Lastly, the recovery order was not punitive in nature; while it no doubt involved a considerable sum, the amount of money involved is not itself determinative of the criminal nature of the proceedings.
The proceedings fell outside the criminal head of Article 6.1 of the Convention and that part of the application was rejected as incompatible ratione materiae with the provisions of the Convention.
The Court then reasoned as the proceedings did not involve the determination of a criminal charge claims that the legislation was being imposed retrospectively in violation of Article 7 (prohibition of retrospective criminal penalties) was also rejected as incompatible ratione materiae.
As regards Article 1 of Protocol No. 1, the Court notes that the applicant has not shown that he has raised his complaints about interference with property rights under this provision before the domestic courts, it followed that he has failed to exhaust domestic remedies - and this also meant this complaint must be rejected.
The Court unanimously decided that the application was inadmissible.
The Court noted that while the domestic court stated it did not rely the offences for which the applicant was acquitted i.e. the deception charges (because the domestic court was unable to hear the evidence of a witness) the Court noted the domestic court did place reliance on an act robbery for which Walsh was suspected but never prosecuted for. The Court noted the domestic court was satisfied that his criminal record; his association with criminals with a similar background of offences; and the circumstances of his most recent arrest served; and his inability to satisfactorily account for his wealth convinced the domestic Court that crime had been his primary means of acquiring funds for a number of years and for which a recovery order was made.
While the Court recorded that the domestic court did not place reliance on the conduct which was the subject of the acquittal, the Court did not express any misgivings as regards the reliance that was placed as regards the acts which did not involve the determination of a criminal charge- or indeed a prosecution.
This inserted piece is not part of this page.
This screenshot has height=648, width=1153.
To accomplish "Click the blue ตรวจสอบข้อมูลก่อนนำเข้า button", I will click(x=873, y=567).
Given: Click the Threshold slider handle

In addition there was no debate as to whether the proceedings were criminal in all but name given the appellation of the process under domestic law as civil law based and the Court expressed no misgivings in this regard either. This meant that Articles 6 of the Convention which provides
“2. Everyone charged with a criminal offence shall be presumed innocent until proved guilty according to law.
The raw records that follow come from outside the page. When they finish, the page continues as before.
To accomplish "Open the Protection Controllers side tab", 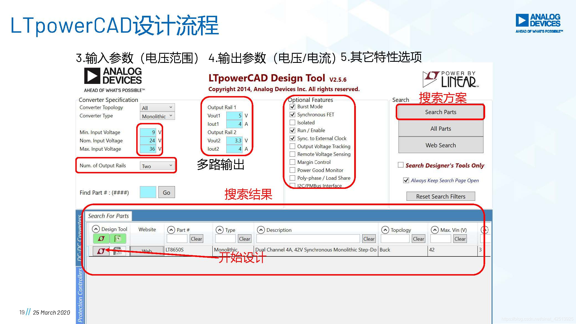I will [80, 295].
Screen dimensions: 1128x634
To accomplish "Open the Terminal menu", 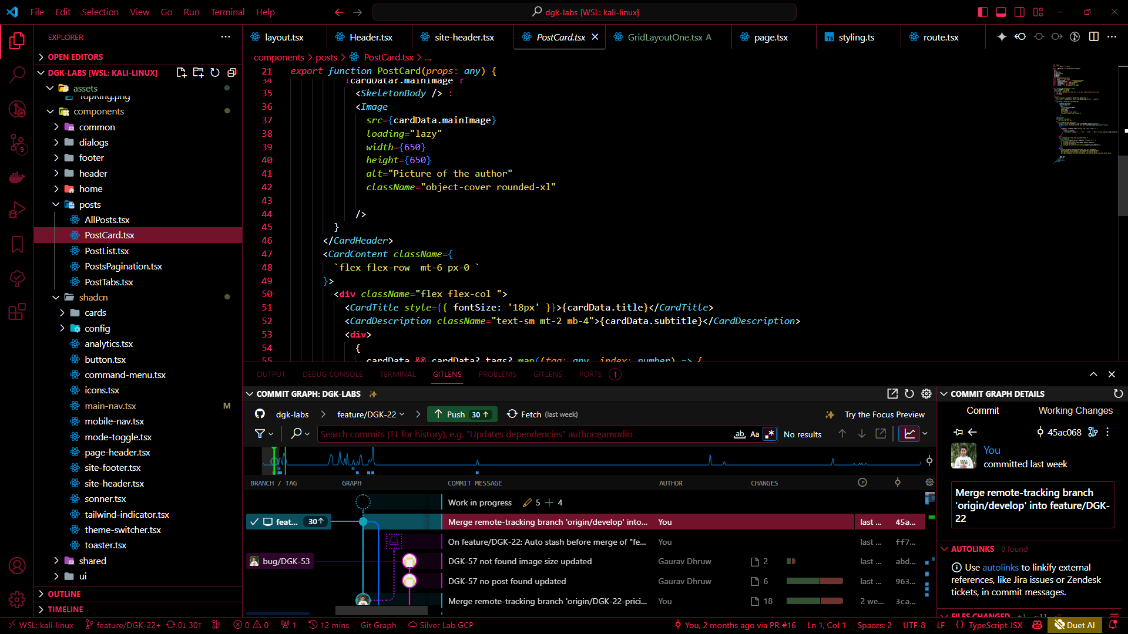I will tap(227, 12).
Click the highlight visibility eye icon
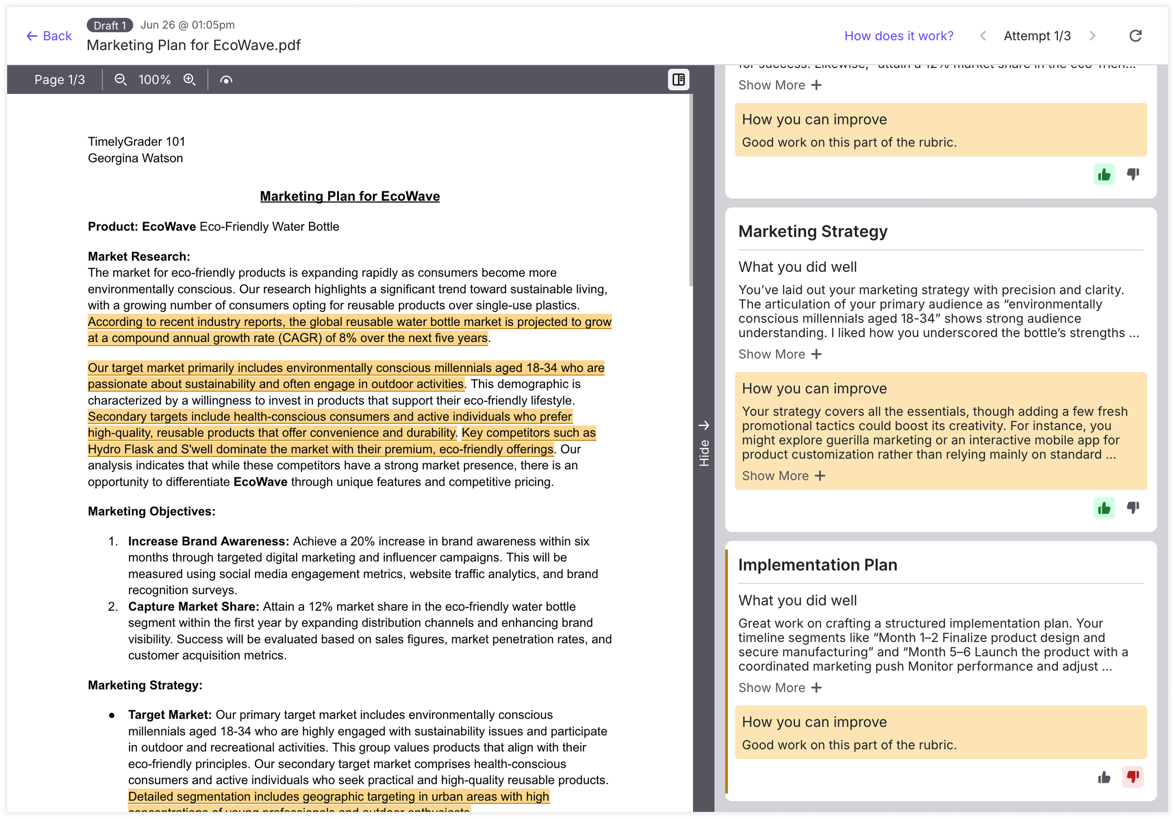Viewport: 1175px width, 819px height. click(x=226, y=80)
3. Everyone charged with a criminal offence has the following minimum rights...
(d) to examine or have examined witnesses against him and to obtain the attendance and examination of witnesses on his behalf under the same conditions as witnesses against him; ...”
cannot be invoked in cases such as this (where the proceedings do not involve the determination of a criminal charge). However the Court also quoted from the domestic judgment which stated the aim of the legislation was to recover the proceeds of crime rather than establish criminal guilt.